PORTEmaus Literature Society entry ONE: Gotham Central
I thought I would take a departure from the Muckraker and the tepid Trump article that is firmly entrenched within my craw, I felt that I would publish a premature Literature Society post. Basically, I wanted to pull something from deep within the cockles of me heart. The Literature Society was a logical replacement for the PORTEmaus Book Club which --let's face it-- failed because I could not stay on task. I am in the midst with finishing the Hemingway (thereby "old yellering" the Book Club or relieving it from the throes of death) and also working on Hebert George (H.G. if you're nasty) Wells' Tono Bongay as the inaugural post. So, here in its stead is a sneak preview involving some funny books.
Certainly, a lot of funny books or comics are formulaic and superficial, however their are comic series that transcend the genre. No Bence, while Grant Morrison did not write this (which is kind of good considering he has severe third act issues... With the exception of Batman and Robin which is solid) critically acclaimed, canceled and would have been forgotten series had it not been for a recent release in a series of deluxe additions with the final one released this past march. With the multitude of the series emanating from Gotham City with fantastic tales about corrupt city chock full of psychotic villains, superheros who rely on their wit, intellect and a utility belt full of sweet batarangs. Oh, how could I forgot a butler by the name of Pennyworth.

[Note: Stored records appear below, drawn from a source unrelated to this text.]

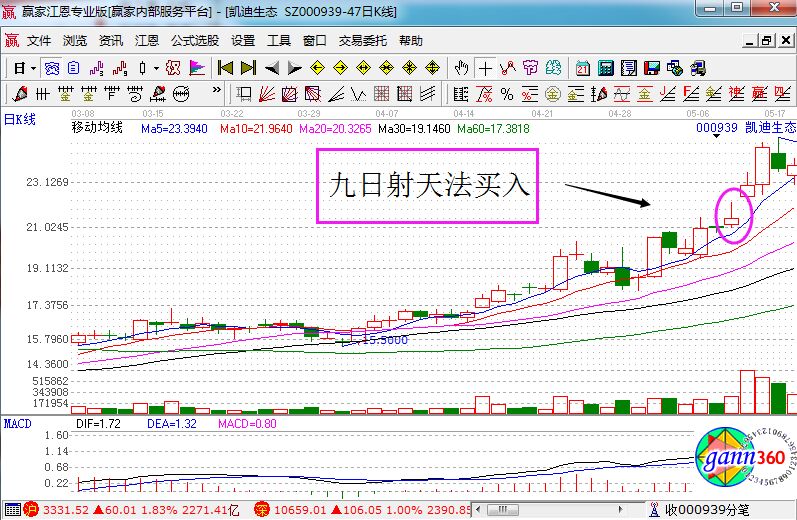
Task: Jump to last bar icon
Action: tap(249, 68)
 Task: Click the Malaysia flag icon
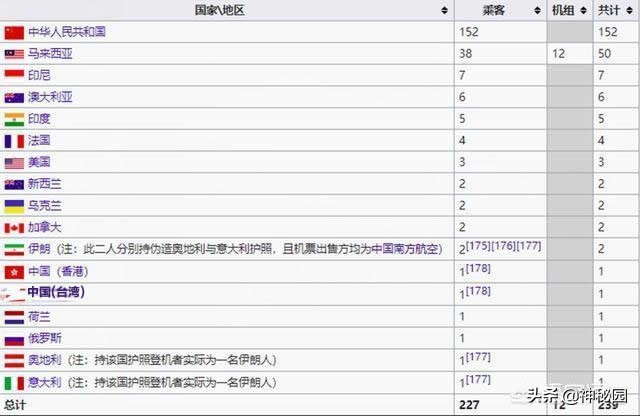coord(14,54)
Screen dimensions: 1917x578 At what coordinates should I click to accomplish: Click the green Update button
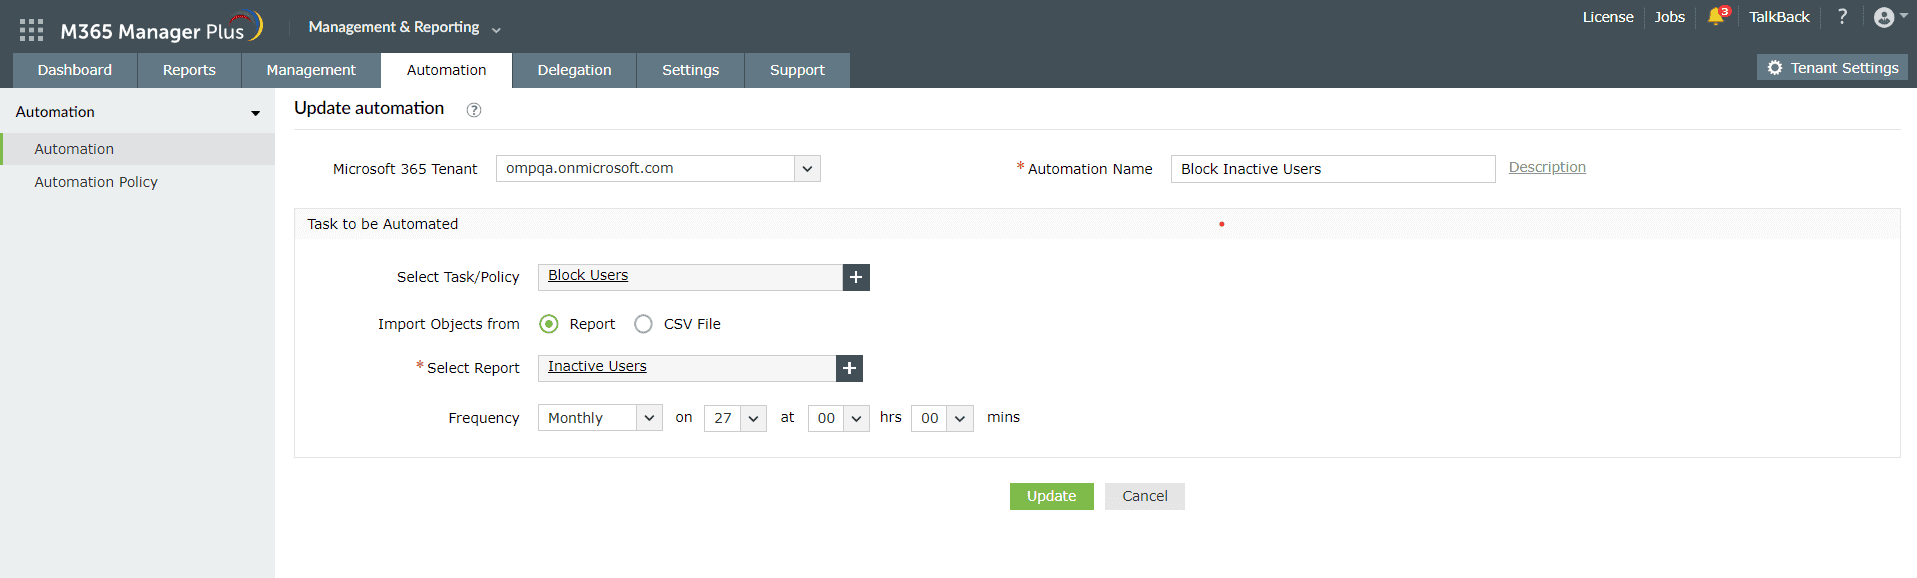point(1051,496)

So, who really wants to hit the beat with a bunch of relatively unknown flatfoots on the mean streets of Gotham City when faced with that as competition? The answer simply (at the very least) is Manfred Funkowitz. Gotham Central is quite possibly the best series (subjectively speaking) to be printed by DC Comics within the past decade (this is very bold talk considering their stable of characters, writers and artists). Ever wonder what a police procedural set within a city where the police and their work are overshadowed by the specter of Batman? This is Gotham Central.
The series follows the officers (of the Night and Day shifts) comprising the Major Crimes Unit (MCU) who handle the "freak beat" and routinely run afoul of villains the likes of Joker, Two-Face, Mr. Freeze among the common thugs that round out their work days. It is very rare in the mediums (film, music, literature or what have you) outside real life where you encounter rich and interesting characters... To the point where you treat them almost like living, breathing beings in their own right (Deadwood fits within this category but that is another topic for another day).
Spanning the period of three years or forty issues, Gotham Central was not long enough. The fortieth issue ends with the death of one of their ranks and that was it. Sadly, it seems that the series never made its projections and it was finally given the ax. It is a shame, it was refreshing to view the world of caped individuals through the lens of "real" people. How does the actions of a vigilante in a cape and cowl affect the psyches of law enforcement officers. Surprise, Surprise, many of them despised him and loathed the fact that a signal (which only the office temp can operate or it implies the city backs his actions) bears his emblem on their place of employment.
One post could not even begin scrap the surface of this series. One could have told stories as a city held hostage by the joker armed with a sniper rifle from the perspective of the cops hunting him and still not done these comics justice (not a pun... or was it?). The whole time I read this series, I felt that it would make an amazing television drama (not on the CW)... Not only that, it would be popular. This is not surprising considering the popularity of The Walking Dead. It almost had me dust off my typewriter to crank out a spec script for the comic. Thankfully, my fear of copyright infringement kept my nerdiest urges in check. Needless to say, it was a great series of issues.
I would like to close this early morning rambling with the following thought. I hate... nay loathe... abhor... Yes, that is it! Abhor the term, "Graphic Novel." It seeks to gain legitimacy from people who will not read them anyway. They are collections of single issues not one single work that spans xxx number of pages. When I was young and being made fun for reading them, we referred to them as "trades." Not many people will care about this short paragraph but I wanted to get it out there. Good morning, ladies and gents... Can you hear the rooster crowing?